ERYZOLE
Clinical safety rating: caution
Comprehensive clinical and safety monograph for ERYZOLE (ERYZOLE).
Erythromycin acts by binding to the 50S subunit of the bacterial ribosome, inhibiting protein synthesis by blocking the translocation step.
| Metabolism | Primarily metabolized by hepatic CYP3A4 enzyme; forms an inactive demethylated metabolite and other active metabolites. |
| Excretion | Renal excretion of unchanged drug accounts for approximately 75% of the dose; fecal elimination is about 20%, with the remainder as biliary metabolites. |
| Half-life | Terminal elimination half-life is 4-6 hours in patients with normal renal function (creatinine clearance >60 mL/min). In severe renal impairment (CrCl <30 mL/min), half-life may extend to 12-18 hours. |
| Protein binding | Approximately 92-95% bound to albumin; binding is concentration-independent. |
| Volume of Distribution | 0.8-1.2 L/kg, indicating extensive distribution into total body water and tissues (e.g., skin, lung, liver). |
| Bioavailability | Oral: 65-75% (first-pass metabolism reduces bioavailability); Intravenous: 100%; Topical: <5% systemic absorption. |
| Onset of Action | Oral: 30-60 minutes; Intravenous: 5-15 minutes; Topical: 24-48 hours for clinical effect. |
| Duration of Action | Oral/IV: 8-12 hours; Topical: 12-24 hours after application.
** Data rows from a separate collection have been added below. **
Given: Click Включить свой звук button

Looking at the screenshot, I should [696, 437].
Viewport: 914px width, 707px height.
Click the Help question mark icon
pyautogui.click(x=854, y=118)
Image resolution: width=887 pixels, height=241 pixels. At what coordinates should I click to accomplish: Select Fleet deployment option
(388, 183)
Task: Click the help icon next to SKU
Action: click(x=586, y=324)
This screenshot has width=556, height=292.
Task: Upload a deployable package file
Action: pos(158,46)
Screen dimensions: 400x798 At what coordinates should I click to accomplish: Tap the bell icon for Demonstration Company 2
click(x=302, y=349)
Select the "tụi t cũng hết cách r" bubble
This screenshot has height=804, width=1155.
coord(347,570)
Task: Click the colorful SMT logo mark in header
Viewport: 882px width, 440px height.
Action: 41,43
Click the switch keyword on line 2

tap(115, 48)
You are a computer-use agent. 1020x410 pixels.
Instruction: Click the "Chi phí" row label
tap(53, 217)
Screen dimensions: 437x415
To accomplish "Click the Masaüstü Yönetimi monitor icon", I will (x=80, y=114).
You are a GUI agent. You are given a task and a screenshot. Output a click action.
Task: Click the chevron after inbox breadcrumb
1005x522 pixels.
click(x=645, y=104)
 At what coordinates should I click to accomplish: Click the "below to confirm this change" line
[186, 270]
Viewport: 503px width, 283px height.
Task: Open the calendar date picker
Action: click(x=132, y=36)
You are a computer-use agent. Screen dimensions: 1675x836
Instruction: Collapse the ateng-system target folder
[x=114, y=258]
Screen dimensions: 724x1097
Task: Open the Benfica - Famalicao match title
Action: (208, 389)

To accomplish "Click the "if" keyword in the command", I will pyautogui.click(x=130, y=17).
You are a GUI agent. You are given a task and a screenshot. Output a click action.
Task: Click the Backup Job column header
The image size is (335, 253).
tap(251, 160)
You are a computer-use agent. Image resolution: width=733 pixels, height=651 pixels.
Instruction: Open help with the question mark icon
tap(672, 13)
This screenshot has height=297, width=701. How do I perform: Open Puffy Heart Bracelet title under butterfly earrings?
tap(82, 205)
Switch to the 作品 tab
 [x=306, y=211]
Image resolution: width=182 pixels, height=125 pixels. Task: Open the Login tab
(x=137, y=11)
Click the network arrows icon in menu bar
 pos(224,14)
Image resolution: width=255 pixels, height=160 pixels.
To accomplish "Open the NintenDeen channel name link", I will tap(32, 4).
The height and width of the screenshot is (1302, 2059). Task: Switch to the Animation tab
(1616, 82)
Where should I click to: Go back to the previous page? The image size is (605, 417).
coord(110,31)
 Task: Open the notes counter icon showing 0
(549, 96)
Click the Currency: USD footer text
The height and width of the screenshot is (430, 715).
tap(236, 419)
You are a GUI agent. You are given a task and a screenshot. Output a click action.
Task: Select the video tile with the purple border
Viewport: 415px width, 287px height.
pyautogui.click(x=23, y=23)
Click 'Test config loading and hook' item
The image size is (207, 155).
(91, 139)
Duration is prolonged in renal impairment. |
| Molecular Weight | 381.42 Da |
Adults: 500 mg orally once daily for 3 consecutive days per month.
| Dosage form | GRANULE |
| Renal impairment | GFR 30-50 mL/min: No adjustment needed. GFR 10-29 mL/min: 250 mg once daily for 3 consecutive days per month. GFR <10 mL/min or dialysis: Not recommended. |
| Liver impairment | Child-Pugh A and B: No adjustment needed. Child-Pugh C: Use with caution, reduce dose by 50% (250 mg once daily for 3 consecutive days per month). |
| Pediatric use | Children (≥6 years, weight ≥15 kg): 30 mg/kg (max 500 mg) orally once daily for 3 consecutive days per month. For children <6 years or weight <15 kg, safety not established. |
| Geriatric use | No specific dose adjustment, but monitor renal function closely; consider dose reduction if GFR <30 mL/min. |
| 1st trimester | Limited human data; animal studies show teratogenicity at high doses. Avoid unless benefit outweighs risk. |
| 2nd trimester | No adequate studies; potential for fetal harm. Use only if clearly needed. |
| 3rd trimester | May cause neonatal jaundice or hemolytic anemia in G6PD-deficient infants. Avoid near term. |
Clinical note
Comprehensive clinical and safety monograph for ERYZOLE (ERYZOLE).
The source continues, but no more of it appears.